There is some evidence that feedback which fosters self-esteem can boost performance (Bandura, 1986) Getting approval feels good. It is a sign that you are part of the in-group. It is typically both highly motivating and rewarding. But as has been well documented approval reduces intrinsic motivation to gain mastery. Approval is a form of success or failure, rather than an opportunity to learn. It also often leads to social comparison which can be divisive in the workplace. Our brains play a lot of attention to assessing our social position according to Lieberman & Eisenberger. And there is evidence that other people’s success can cause envy and even Schadenfreude, a delight in seeing others receive negative feedback, according to Dean Mobbs and colleagues.

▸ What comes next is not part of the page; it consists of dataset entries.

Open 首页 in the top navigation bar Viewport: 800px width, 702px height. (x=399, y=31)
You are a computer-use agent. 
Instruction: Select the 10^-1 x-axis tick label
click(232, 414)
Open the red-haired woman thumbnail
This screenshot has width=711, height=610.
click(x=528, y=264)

Leaders and positive feedback
Deci, a professor at University of Rochester, found in his research on positive feedback that supporting a sense of competence makes people feel good and that when people are motivated and engaged in work they do it well.

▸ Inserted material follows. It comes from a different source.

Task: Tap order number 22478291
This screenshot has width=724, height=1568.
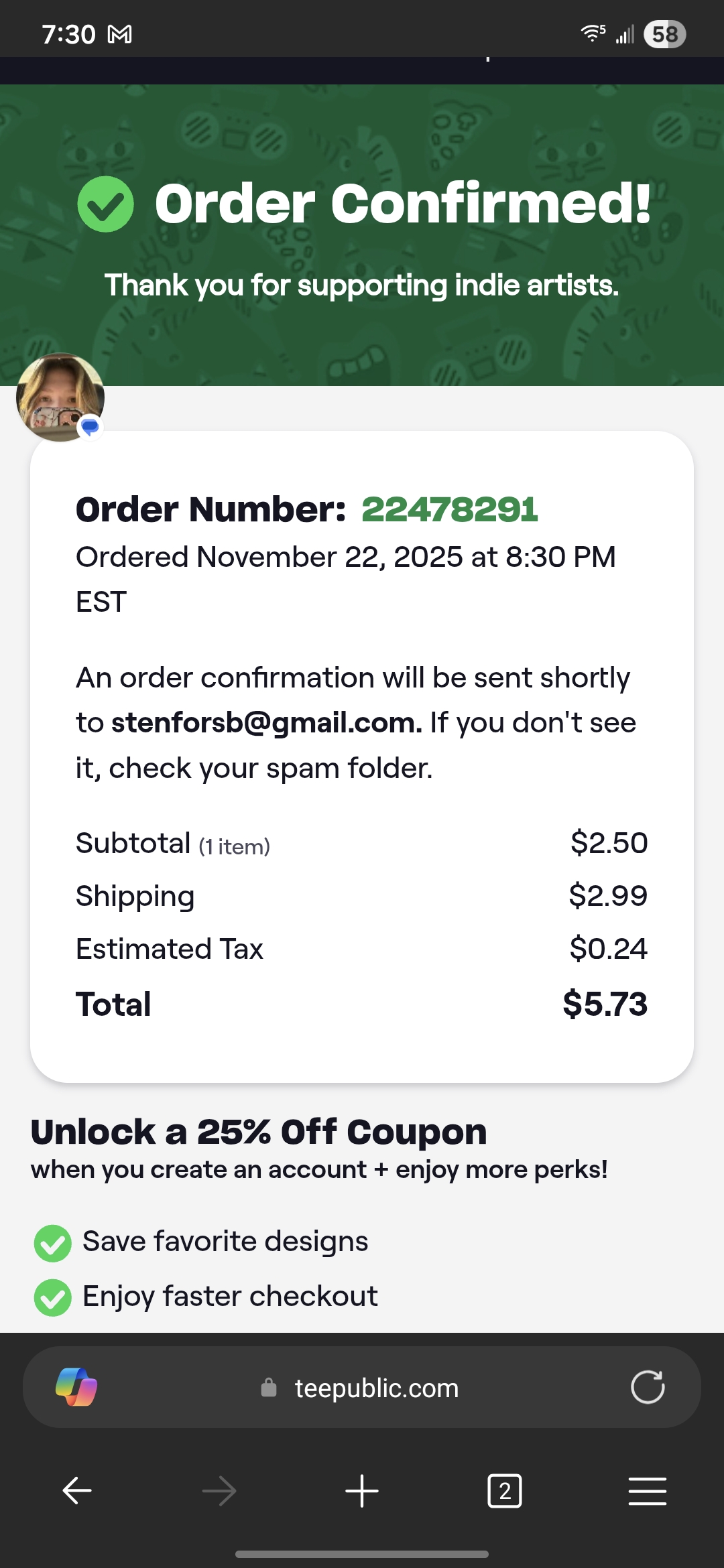Action: click(x=450, y=509)
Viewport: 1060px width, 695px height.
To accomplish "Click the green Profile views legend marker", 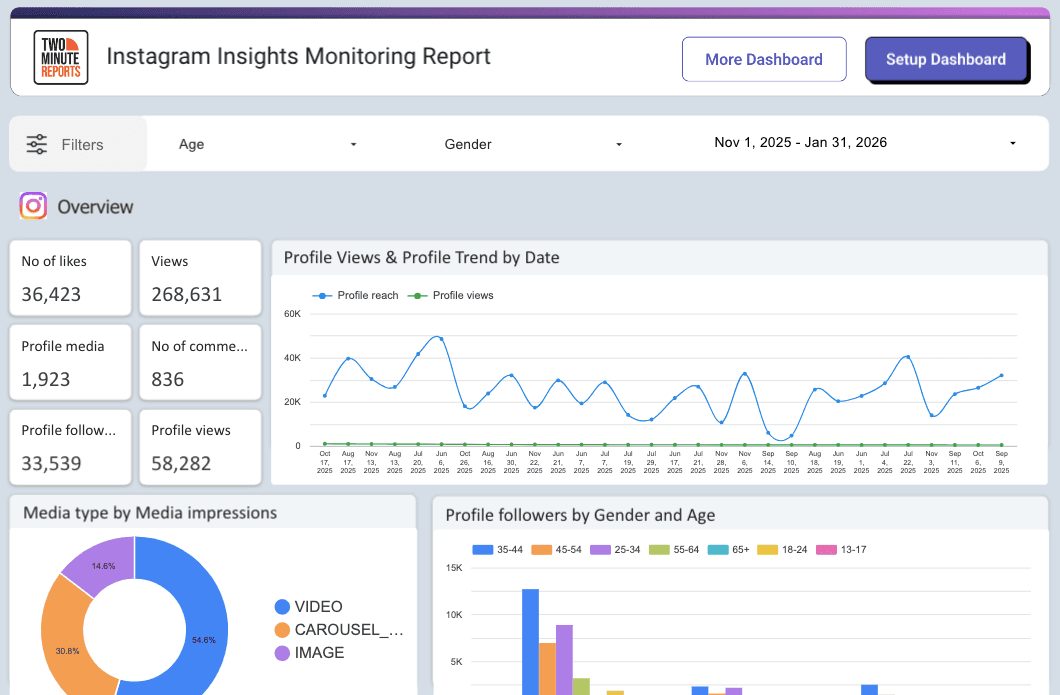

But on the whole UK leaders are failing to maximise feelings of reward in the workforce. When asked whether their leader gave them praise, positive feedback or recognition of their contribution to the organisation, just 17% of employees said the feedback they got was always constructive. 42% said feedback was only ever negative, or that there was none at all.
But again the devil is in the detail. The Progress Principle is a fascinating study on how organisations sustain effective performance and high employee satisfaction - the authors undertook a survey of 238 employees in seven companies over several months and found that knowledge workers who keep a diary to describe an event that stood out each day experienced three categories of positive feedback. On the ‘best days’ they reported:
- Nourishing events: those that uplift people. For example, when a boss praises the employee or provides emotional support was 25%
- Catalytic events: that help work tasks such as providing resources or training were 43%
- Progress events: when people get feedback on how they are making progress in meaningful work were 76%
This means it is worth saying “Good job” to people (nourishing events). It’s even better to give people resources and training (catalytic events), but if you want to maximise the impact on motivation and engagement, comment on progress towards a goal that is important to someone. When bosses praise on progress, they remind employees that they are advancing and signal it is noticed; consistent with a growth mindset.
The answer to the feedback issue seems to be to focus on positive feedback and give that feedback on the progress made towards goals people value and encourage employees to assess their own performance, especially how they can do even better at what they are doing.
How well would your leaders fair on giving this type of feedback?